Records excerpted from a collection
──────────

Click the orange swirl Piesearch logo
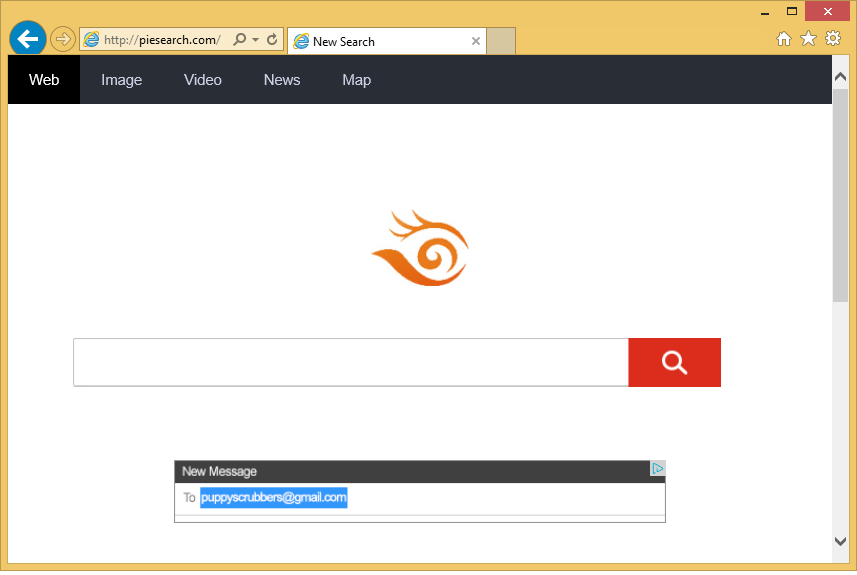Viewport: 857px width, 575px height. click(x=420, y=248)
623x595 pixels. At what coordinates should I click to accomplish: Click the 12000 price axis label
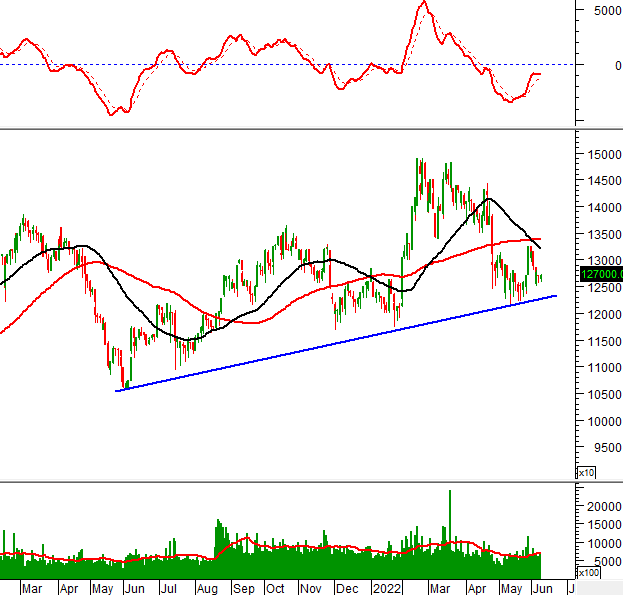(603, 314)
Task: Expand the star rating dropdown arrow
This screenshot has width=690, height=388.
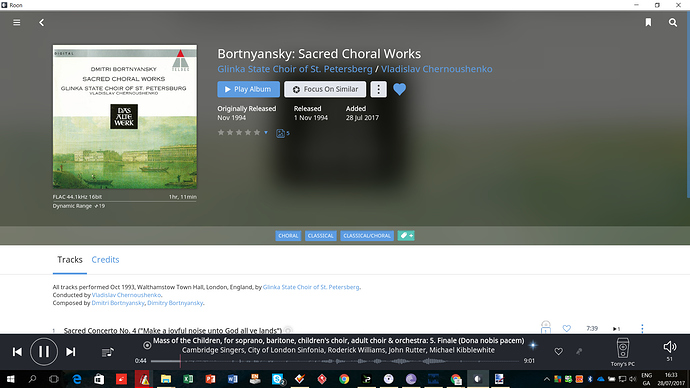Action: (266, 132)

──────────

TASK GOAL
Render the text lines of the records above as a JSON list of strings, one string per line, with blank lines omitted. Leave the pictures out.

CORRECT OUTPUT
[
  "Click the orange swirl Piesearch logo",
  "Viewport: 857px width, 575px height. click(x=420, y=248)",
  "623x595 pixels. At what coordinates should I click to accomplish: Click the 12000 price axis label",
  "(603, 314)",
  "Task: Expand the star rating dropdown arrow",
  "This screenshot has width=690, height=388.",
  "Action: (266, 132)"
]